Say What You Mean: The Discoverability of Medical Device Adverse Event Reports
Trevor K. Scheetz | 2011 U. Ill. L. Rev. 1095
To facilitate its task of ensuring the safety of medical devices in the United States, the Food and Drug Administration (FDA) collects “adverse event reports” regarding illnesses or injuries that may have been caused by the use of a medical device. Hospitals and similar institutions are required by a federal statute to report life-threatening and other serious illnesses or injuries to the FDA, but anyone may
voluntarily report less serious incidents as well. To encourage reporting, the aforementioned statute and the FDA’s regulatory scheme take certain measures to protect the identities of individuals who make the reports. The statute generally disallows the use of mandatory reports in civil litigation, including barring their admission as evidence. Separately, the FDA’s regulation prohibits the FDA or other parties from divulging any information in a voluntary report that could be used to identify a subject or reporter. The information contained in both types of reports, however, remains useful to litigants bringing suit against device manufacturers, and production of the reports often is requested during discovery. But allowance of this type of disclosure could have a chilling effect on the reporting that Congress and the FDA have tried to encourage, and thus, inquiry is needed as to the proper treatment to be accorded discovery requests for adverse event reports.
This Note draws a clear distinction between mandatory reports, governed by the statute, and voluntary reports, governed by the regulation, and explores the problematic treatment that these provisions have been given.
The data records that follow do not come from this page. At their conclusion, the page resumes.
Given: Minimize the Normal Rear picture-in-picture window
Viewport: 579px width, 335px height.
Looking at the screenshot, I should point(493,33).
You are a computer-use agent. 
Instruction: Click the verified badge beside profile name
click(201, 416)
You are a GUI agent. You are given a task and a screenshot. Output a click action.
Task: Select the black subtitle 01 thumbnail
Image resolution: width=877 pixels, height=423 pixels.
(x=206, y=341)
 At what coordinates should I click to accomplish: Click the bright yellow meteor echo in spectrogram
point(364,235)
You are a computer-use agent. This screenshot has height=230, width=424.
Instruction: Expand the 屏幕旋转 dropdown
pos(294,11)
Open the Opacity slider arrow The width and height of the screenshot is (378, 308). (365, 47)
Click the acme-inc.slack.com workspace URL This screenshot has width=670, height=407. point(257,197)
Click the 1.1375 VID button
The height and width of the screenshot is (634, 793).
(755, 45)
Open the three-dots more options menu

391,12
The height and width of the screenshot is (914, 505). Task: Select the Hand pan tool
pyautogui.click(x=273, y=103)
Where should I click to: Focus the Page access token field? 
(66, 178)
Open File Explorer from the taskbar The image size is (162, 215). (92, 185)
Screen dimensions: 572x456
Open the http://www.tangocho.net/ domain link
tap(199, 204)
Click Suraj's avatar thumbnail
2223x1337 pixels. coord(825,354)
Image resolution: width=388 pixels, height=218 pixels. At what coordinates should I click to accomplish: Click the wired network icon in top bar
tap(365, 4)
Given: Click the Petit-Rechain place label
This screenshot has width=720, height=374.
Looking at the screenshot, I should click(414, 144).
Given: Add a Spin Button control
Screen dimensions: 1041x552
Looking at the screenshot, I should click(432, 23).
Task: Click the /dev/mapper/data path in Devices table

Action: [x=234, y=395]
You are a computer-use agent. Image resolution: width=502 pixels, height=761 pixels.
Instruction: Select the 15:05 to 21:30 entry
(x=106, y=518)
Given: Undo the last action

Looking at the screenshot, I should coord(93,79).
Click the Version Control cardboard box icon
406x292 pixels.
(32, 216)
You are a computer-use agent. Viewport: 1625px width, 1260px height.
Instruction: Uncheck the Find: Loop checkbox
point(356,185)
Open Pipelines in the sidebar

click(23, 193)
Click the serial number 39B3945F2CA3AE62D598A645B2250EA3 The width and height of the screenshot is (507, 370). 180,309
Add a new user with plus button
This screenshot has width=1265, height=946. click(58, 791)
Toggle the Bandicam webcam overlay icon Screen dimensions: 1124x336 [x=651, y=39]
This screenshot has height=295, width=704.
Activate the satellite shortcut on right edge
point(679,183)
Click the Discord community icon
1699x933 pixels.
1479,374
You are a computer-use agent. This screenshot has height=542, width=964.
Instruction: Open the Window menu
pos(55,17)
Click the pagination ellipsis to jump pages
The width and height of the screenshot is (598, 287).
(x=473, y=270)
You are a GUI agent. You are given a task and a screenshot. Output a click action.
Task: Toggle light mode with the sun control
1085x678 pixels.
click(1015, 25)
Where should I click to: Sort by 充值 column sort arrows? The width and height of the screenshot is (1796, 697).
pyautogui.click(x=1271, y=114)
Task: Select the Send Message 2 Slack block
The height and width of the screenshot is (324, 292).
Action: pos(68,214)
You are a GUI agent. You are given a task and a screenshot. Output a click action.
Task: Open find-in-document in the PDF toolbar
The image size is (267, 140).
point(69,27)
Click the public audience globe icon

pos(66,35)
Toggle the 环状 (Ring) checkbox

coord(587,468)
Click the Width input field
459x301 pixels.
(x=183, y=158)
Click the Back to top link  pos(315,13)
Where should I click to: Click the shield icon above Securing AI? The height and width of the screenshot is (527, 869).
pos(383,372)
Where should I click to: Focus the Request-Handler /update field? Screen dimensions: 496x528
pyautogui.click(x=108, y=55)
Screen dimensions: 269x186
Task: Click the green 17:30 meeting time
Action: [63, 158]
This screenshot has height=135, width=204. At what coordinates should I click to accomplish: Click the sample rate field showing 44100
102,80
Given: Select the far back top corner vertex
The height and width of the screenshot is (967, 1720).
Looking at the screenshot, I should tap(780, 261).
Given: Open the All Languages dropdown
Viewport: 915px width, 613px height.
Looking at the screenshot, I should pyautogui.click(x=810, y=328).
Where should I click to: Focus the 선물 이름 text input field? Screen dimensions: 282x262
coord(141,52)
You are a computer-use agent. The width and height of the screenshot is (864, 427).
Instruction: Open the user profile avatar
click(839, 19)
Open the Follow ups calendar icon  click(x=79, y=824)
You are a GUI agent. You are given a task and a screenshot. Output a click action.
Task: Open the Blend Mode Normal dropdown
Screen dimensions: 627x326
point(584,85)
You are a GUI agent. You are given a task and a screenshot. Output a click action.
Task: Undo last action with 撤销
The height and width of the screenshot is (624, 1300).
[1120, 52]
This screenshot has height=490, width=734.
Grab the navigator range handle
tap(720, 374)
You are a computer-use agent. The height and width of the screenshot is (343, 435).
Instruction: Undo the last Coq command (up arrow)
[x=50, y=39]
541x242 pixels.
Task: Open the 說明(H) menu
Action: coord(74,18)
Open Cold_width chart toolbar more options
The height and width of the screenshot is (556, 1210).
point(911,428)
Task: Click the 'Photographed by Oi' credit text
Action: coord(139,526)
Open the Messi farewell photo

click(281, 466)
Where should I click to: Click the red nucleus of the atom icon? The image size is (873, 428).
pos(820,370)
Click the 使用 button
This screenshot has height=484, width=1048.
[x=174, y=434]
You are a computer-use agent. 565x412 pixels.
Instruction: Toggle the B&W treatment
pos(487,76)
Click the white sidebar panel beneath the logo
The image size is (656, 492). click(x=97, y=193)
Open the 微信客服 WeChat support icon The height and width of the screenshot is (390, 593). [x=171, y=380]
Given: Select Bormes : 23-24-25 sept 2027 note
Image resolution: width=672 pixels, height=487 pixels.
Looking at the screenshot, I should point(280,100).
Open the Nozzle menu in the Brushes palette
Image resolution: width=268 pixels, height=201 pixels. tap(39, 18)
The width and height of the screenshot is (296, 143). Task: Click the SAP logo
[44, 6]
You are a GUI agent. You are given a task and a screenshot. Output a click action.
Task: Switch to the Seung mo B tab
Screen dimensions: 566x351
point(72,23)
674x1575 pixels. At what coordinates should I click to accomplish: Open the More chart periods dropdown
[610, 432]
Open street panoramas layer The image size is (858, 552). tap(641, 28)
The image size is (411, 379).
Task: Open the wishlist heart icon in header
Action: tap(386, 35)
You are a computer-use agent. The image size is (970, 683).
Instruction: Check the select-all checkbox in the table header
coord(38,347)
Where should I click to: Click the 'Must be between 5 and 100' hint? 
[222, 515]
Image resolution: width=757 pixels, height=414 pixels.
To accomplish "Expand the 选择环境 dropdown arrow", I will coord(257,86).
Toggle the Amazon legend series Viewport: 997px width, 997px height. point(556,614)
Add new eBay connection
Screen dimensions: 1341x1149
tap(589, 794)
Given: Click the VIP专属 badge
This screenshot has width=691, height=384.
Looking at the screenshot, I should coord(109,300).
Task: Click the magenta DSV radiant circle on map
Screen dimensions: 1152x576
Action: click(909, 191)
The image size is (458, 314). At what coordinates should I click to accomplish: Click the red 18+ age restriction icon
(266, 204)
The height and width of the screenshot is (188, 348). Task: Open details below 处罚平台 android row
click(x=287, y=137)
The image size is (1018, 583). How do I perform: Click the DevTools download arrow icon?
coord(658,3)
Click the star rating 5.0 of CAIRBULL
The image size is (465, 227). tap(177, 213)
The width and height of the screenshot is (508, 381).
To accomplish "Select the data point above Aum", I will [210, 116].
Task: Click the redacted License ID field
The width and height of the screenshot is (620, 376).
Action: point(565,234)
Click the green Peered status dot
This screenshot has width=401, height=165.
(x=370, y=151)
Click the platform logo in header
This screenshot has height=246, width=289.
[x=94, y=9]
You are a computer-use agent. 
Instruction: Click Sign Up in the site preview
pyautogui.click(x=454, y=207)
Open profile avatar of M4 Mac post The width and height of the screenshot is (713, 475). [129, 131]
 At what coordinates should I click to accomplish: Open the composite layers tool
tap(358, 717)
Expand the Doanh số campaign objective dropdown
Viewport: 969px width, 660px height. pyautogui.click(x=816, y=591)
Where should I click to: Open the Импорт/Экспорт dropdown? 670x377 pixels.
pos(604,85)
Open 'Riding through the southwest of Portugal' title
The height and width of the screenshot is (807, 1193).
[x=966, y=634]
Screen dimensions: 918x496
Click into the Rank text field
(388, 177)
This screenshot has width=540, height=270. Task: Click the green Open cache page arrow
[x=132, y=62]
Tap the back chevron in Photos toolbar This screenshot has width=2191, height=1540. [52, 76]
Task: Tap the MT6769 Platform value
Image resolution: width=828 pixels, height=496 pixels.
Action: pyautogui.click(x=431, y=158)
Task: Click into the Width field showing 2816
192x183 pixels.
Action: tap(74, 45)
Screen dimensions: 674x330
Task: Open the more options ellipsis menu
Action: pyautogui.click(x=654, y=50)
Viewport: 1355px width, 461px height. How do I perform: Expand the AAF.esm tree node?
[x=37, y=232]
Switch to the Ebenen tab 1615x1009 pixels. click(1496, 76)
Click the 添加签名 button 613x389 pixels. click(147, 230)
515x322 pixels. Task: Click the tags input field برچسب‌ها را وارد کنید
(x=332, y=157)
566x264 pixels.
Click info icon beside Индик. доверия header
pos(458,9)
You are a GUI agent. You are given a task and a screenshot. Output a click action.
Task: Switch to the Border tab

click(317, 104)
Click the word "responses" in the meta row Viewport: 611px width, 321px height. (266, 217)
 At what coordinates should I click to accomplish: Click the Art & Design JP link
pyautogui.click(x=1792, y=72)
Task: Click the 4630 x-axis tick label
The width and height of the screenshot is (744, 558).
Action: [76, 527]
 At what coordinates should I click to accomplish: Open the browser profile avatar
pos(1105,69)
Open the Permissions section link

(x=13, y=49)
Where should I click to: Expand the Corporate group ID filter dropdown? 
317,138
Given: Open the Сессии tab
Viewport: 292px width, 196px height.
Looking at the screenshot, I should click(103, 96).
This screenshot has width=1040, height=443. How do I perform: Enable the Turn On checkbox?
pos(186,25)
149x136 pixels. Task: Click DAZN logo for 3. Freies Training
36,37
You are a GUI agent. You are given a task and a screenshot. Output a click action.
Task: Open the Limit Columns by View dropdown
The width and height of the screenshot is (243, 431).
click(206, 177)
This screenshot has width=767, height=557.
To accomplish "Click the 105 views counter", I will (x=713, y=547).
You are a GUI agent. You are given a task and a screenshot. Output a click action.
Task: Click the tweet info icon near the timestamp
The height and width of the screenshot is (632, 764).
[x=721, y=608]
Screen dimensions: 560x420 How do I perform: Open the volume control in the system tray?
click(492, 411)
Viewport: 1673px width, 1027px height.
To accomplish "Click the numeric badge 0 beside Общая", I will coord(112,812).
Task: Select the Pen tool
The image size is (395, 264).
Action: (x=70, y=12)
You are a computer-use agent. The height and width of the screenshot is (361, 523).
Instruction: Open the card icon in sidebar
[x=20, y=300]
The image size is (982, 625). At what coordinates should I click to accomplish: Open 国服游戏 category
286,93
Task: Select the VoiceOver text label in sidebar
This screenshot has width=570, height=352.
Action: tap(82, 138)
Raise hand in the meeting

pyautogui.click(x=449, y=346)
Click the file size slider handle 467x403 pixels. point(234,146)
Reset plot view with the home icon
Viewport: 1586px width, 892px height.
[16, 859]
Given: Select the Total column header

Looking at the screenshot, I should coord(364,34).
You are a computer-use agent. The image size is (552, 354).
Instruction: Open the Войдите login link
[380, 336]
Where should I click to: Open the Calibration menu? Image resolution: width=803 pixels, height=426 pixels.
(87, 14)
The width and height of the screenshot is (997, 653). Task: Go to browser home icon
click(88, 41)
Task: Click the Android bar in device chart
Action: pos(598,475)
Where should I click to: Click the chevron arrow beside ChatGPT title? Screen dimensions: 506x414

Beginning with a discussion of the statute and regulation, this Note details the competing interests which courts have sought to balance in their interpretations of these rules. It then proceeds to a deeper analysis of the case law, arguing that the flawed interpretations advanced by many courts are out of touch with congressional and FDA intent and are suboptimal solutions to the balancing of interests presented. The proposed solution would treat the two types of reports separately. Mandatory reports’ inadmissibility limits the value that they could have to litigants, and thus, courts should concentrate on protecting reporters’ identities by disallowing discovery of the reports. On the other hand, the admissibility of voluntary reports, coupled with the plain language of the regulation, necessitates courts’ allowance of disclosure of these reports, as long as appropriate measures are taken to protect the identities of reporters. The Note concludes that, in any case, Congress and the FDA should amend the statute and the regulation, respectively, to establish their preferred solutions to this question, and end the confusion created by the disparate treatment given by courts.